Nach der Vorlage von Fotodokumenten aus dem Vernichtungslager Birkenau malte der Kölner Künstler Gerhard Richter eine Serie von vier abstrakten Bildern. "Birkenau" heißt sie und ist jetzt im Burda-Museum von Baden-Baden ausgestellt.

Es ist keine Kunst. Es sind Zeugnisse größter Grausamkeit: Vier düstere Aufnahmen aus dem Konzentrationslager Auschwitz-Birkenau hängen an der weißen Wand im Museumskubus von Frieder Burda, in dem Gerhard Richter seine Birkenau-Bilder zeigt.
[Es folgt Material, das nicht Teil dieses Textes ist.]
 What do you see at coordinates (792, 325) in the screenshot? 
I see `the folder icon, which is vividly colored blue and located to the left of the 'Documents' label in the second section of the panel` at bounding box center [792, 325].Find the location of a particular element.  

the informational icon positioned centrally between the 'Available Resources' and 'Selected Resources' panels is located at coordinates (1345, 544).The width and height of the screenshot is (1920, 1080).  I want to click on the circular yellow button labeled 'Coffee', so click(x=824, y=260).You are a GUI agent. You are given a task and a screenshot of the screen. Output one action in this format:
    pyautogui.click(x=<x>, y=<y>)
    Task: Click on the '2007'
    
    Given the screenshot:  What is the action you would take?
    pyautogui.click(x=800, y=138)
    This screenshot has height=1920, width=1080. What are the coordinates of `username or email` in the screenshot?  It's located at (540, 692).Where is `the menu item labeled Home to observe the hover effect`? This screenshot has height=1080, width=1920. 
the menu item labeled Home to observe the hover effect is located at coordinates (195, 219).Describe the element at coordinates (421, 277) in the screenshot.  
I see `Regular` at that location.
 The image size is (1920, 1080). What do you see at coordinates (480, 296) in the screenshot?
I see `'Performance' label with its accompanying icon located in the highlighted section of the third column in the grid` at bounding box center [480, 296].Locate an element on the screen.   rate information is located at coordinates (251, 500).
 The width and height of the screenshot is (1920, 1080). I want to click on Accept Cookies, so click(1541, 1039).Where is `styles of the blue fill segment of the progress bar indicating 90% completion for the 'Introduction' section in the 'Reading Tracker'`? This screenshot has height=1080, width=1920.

Heute finden sie jene große Beachtung, die sie damals nicht erhielten.

1944, im August, schoss ein KZ-Häftling diese Fotos unter Gefährdung seines Lebens, ein zweiter Gefangener behielt die Wachmänner der SS im Auge. Beide gehörten zu einem sogenannten Sonderkommando, einer isolierten Einheit von Häftlingen, deren Aufgabe es war, die Exekutionen vorzubereiten, die Leichen anschließend auszuplündern und zu verbrennen. Sie hatten das fotografiert, was sie tagtäglich zu tun hatten. Ihre Bilder waren ein Schrei, den niemand hörte.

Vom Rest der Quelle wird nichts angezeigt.